Quanto ao princípio-base e aos objetivos do Plano, Bagão Félix critica o fato de estes estarem assentes num conceito de pobreza “meramente quantitativo, quando aquilo que se deve ter em conta é o conceito qualitativo de pobreza: ser pobre não se define apenas pela sua situação material, mas na relação com o mundo, estar ou sentir-se excluído da sociedade”. Os 500 mil idosos que vivem hoje em solidão estão incluídos neste conceito. “É pouco inovador, muito dirigido para dentro, numa lógica de que ‘nós é que sabemos’”, é desta forma que Manuel Lemos, presidente da União das Misericórdias, comentou o Plano ao Nascer do SOL.
Para Manuel Lemos, “o combate à pobreza é muito difícil, multidisciplinar, e é essencial estar junto dos pobres, por isso, deve qualquer coisa feita neste âmbito tem de incluir as instituições de proximidade. Falta esse ponto”. E adverte: “Se nos tempos mais próximos não acontecer um encontro com as instituições, com quem está junto dos mais pobres, o Plano está comprometido”. Apesar de o considerar “em linha com a estratégia de ação desenhada há cerca de dois anos” e de o qualificar como “simpático”, aponta várias lacunas essenciais. Critica a falta de definição dos compromissos: “Como serão feitas as articulações ministeriais? Quantos serão os gestores dos pobres?”. Estes e outros pontos são essenciais num plano que pretende combater uma luta que dura há anos demais: “Há mais de 20 anos, o número de pessoas em situação de carência depois das prestações sociais, era de 20%, vinte anos depois, o número mantém-se igual”, lembra o presidente da União da Misericórdias. E adverte: “É bom que haja um plano, é pena se não se aproveitar o que a sociedade portuguesa tem para dar eficácia ao plano”.

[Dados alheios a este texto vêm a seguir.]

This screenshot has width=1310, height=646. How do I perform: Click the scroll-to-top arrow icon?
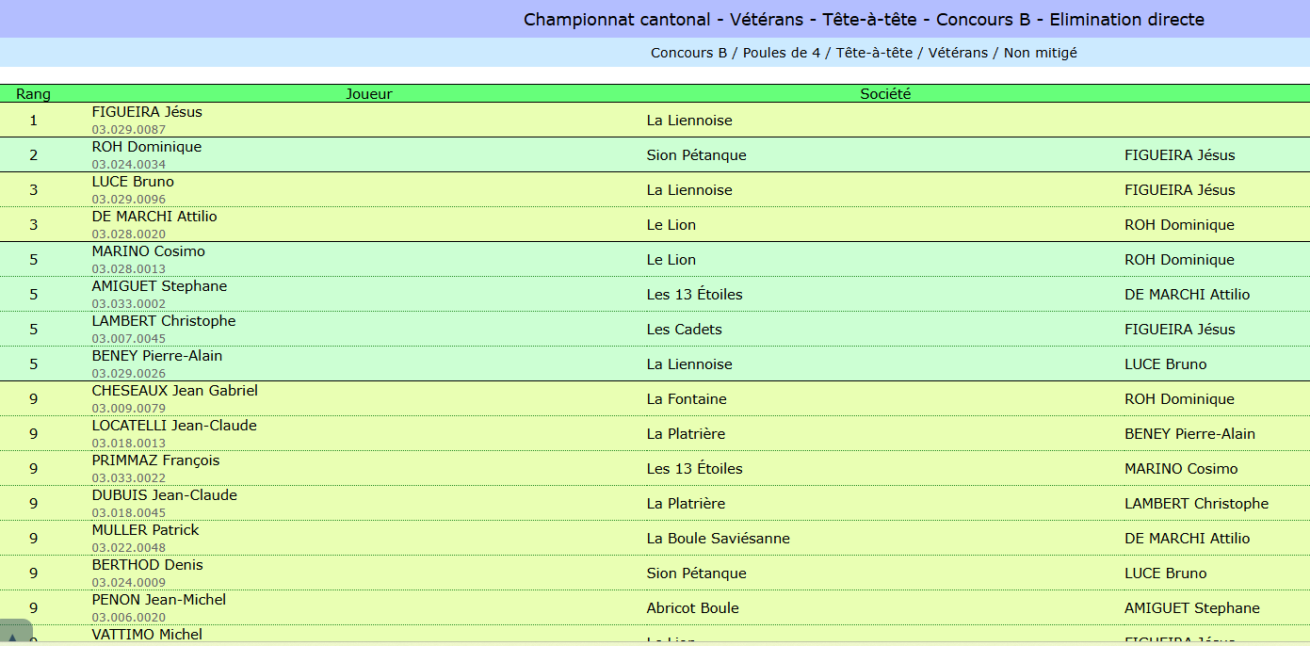14,636
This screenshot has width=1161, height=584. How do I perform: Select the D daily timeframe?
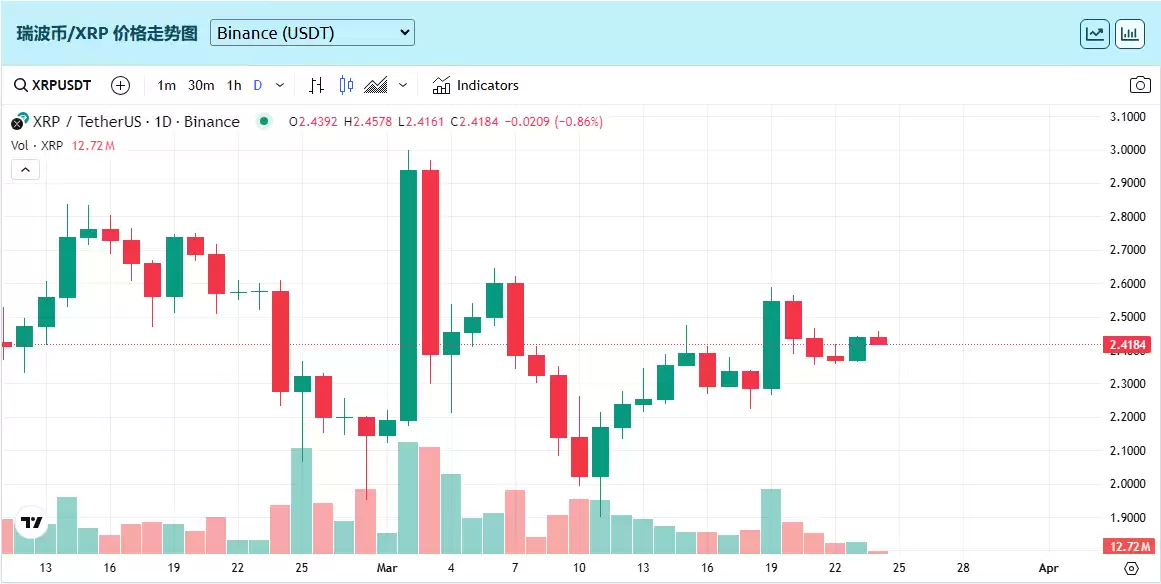(258, 85)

As considerações de Rita Valadas, presidente da Cáritas, vão no mesmo sentido de envolvimento de quem está no terreno: “A rede de aplicação deste Plano tem de ser muito fina, deve ser feita com quem está muito perto e usar a rede que existe”. Diz ainda que é necessário ouvir e acolher todos os setores de uma forma ou de outra, não só o terceiro setor como as empresas que têm um papel fundamental. “As pessoas estão desesperadas, não há creches suficientes, somos um país pobre, e tudo aquilo que se fizer no sentido de combater a pobreza é bem-vindo”.

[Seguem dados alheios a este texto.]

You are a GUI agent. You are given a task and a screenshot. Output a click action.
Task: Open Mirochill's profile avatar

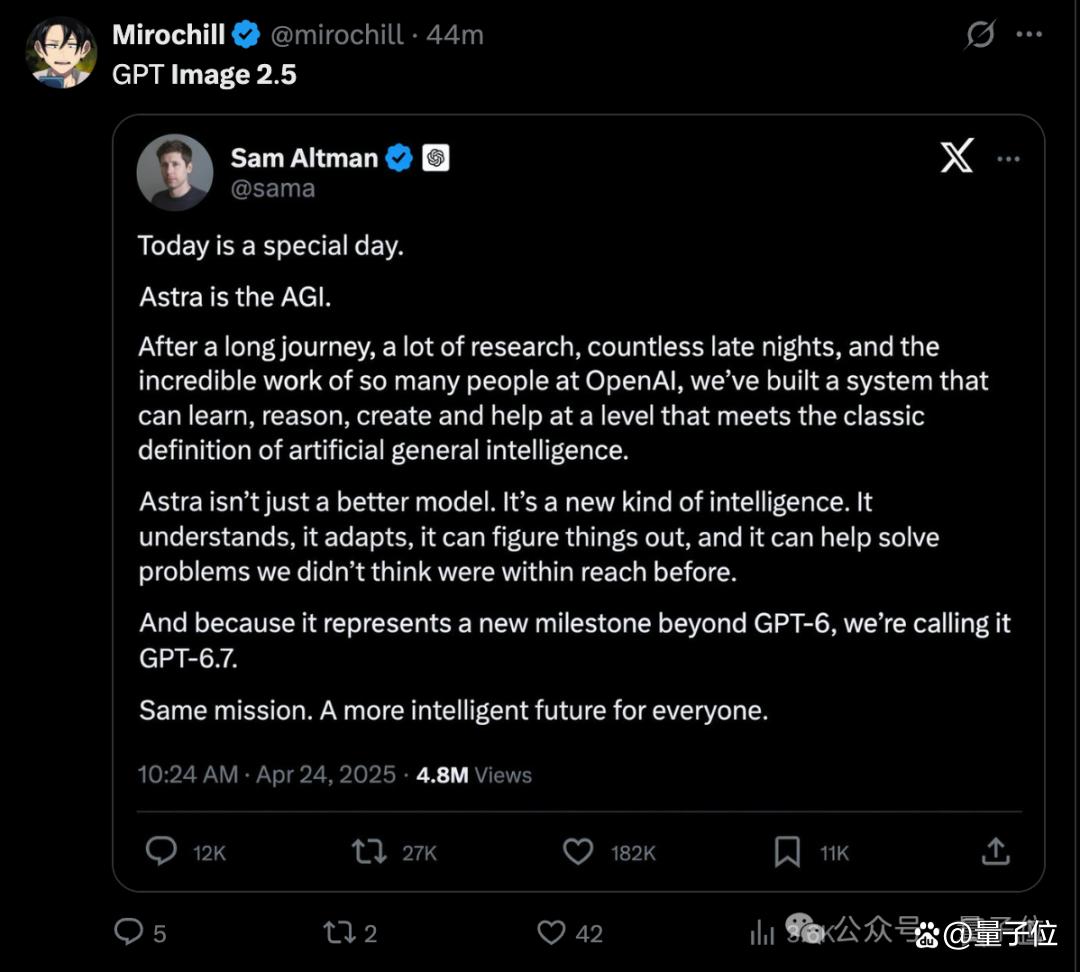(61, 52)
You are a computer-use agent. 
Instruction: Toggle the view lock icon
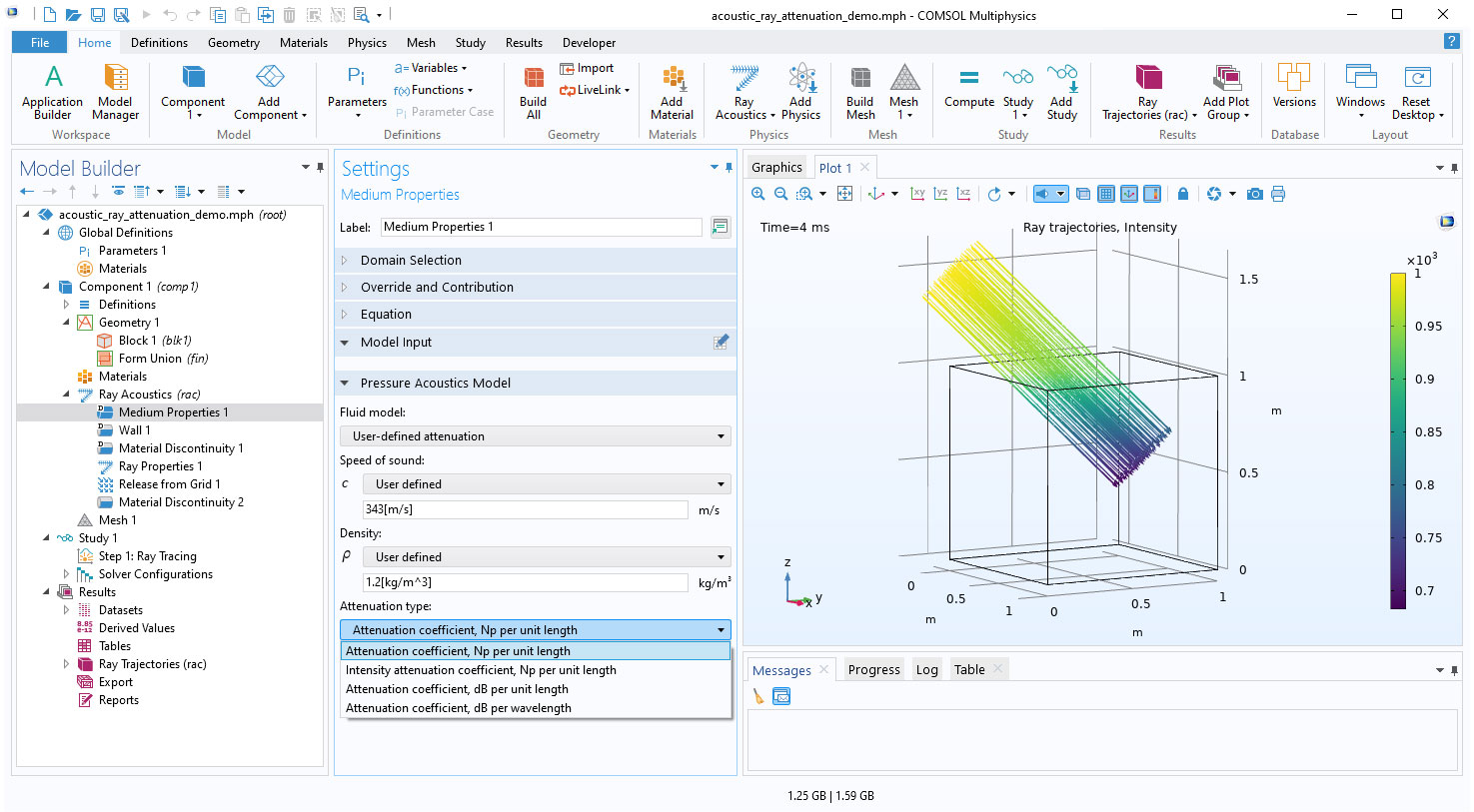click(1183, 194)
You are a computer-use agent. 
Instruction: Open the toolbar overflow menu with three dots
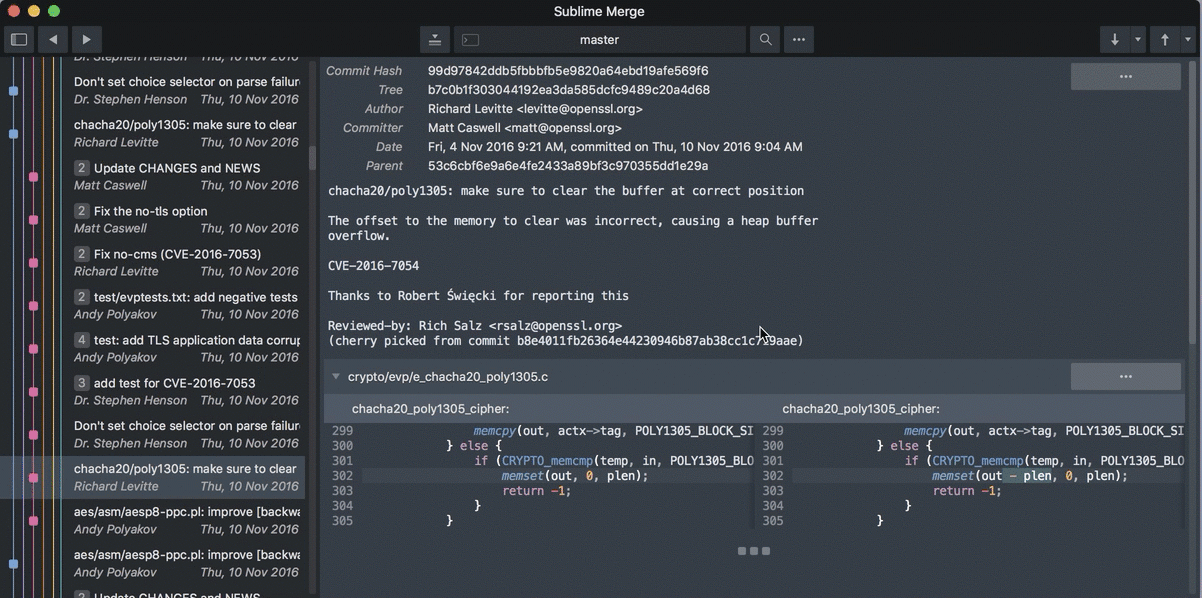click(798, 39)
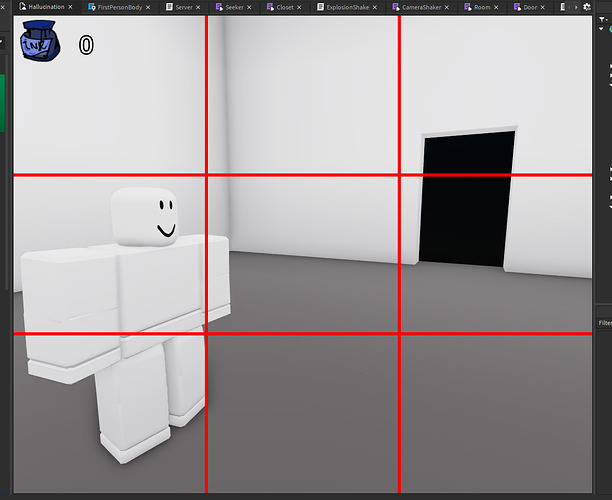This screenshot has width=612, height=500.
Task: Click the black doorway in the viewport
Action: 466,199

Também Bagão Félix critica a ausência das instituições neste Plano. “Não encontrei uma vez a sigla IPSS, as palavras particular ou privado e apenas uma vez se referem às empresas”. Ou seja, no seu entender, a estratégia está centrada no Estado, “o que viola o princípio fundamental da subsidiariedade”.
“O primeiro ponto para combater a pobreza é criar riqueza, evitá-la e não apenas acompanhá-la. Aquilo que se exige à segurança social é excessivo em relação ao que se pede à economia. A parcela do rendimento do trabalho representa uma parcela cada vez menor do rendimento nacional e isto requer um esforço brutal da segurança nacional”, defende, considerando que esta realidade é que verdadeiramente tem de ser alterada para diminuir a pobreza.
São seis os eixos de intervenção, 14 os objetivos estratégicos e 273 atividades elencadas, é o Plano de Ação da Estratégia Nacional de Combate à Pobreza a ser concretizado entre 2022 e 2025. Dois anos depois de ter sido anunciada a Estratégia Nacional Combate à Pobreza, em 2022, o Governo publicou esta semana com detalhe e exaustivamente as medidas para concretizar esse compromisso de implementação.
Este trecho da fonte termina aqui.